----- Provided information -----

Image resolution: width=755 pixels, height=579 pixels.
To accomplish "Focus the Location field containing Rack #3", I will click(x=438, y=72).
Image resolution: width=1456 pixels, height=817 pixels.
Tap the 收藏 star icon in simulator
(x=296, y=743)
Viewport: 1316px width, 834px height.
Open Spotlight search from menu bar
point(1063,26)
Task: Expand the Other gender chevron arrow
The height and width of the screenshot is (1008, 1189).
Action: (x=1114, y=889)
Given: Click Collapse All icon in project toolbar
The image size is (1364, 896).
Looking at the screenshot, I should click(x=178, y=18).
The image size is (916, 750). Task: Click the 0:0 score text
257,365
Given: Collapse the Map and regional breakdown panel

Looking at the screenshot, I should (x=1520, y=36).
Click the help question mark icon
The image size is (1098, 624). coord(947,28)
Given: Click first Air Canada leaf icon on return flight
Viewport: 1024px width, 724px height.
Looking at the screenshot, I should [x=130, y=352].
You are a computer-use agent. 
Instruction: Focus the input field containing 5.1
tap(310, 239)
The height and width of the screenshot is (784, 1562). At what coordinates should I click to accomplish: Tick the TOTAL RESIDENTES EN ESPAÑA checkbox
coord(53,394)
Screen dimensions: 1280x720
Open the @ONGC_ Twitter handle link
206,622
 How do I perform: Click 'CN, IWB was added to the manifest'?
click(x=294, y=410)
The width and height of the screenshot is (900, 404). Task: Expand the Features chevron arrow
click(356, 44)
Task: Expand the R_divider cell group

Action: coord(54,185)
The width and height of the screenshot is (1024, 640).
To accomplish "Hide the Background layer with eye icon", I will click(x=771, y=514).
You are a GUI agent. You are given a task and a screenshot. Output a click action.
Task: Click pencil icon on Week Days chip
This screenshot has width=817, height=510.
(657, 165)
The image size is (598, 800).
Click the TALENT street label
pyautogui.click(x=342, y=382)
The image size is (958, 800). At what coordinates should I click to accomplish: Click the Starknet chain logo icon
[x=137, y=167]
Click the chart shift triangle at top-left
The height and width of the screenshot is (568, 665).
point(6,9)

-----

(Activity)
Set down the line holding "You are a GUI" and all later lines through the last one in the material above, exactly, and no other lines.

(Task output)
You are a GUI agent. You are given a task and a screenshot. Output a click action.
Task: Click pencil icon on Week Days chip
This screenshot has width=817, height=510.
(657, 165)
The image size is (598, 800).
Click the TALENT street label
pyautogui.click(x=342, y=382)
The image size is (958, 800). At what coordinates should I click to accomplish: Click the Starknet chain logo icon
[x=137, y=167]
Click the chart shift triangle at top-left
The height and width of the screenshot is (568, 665).
point(6,9)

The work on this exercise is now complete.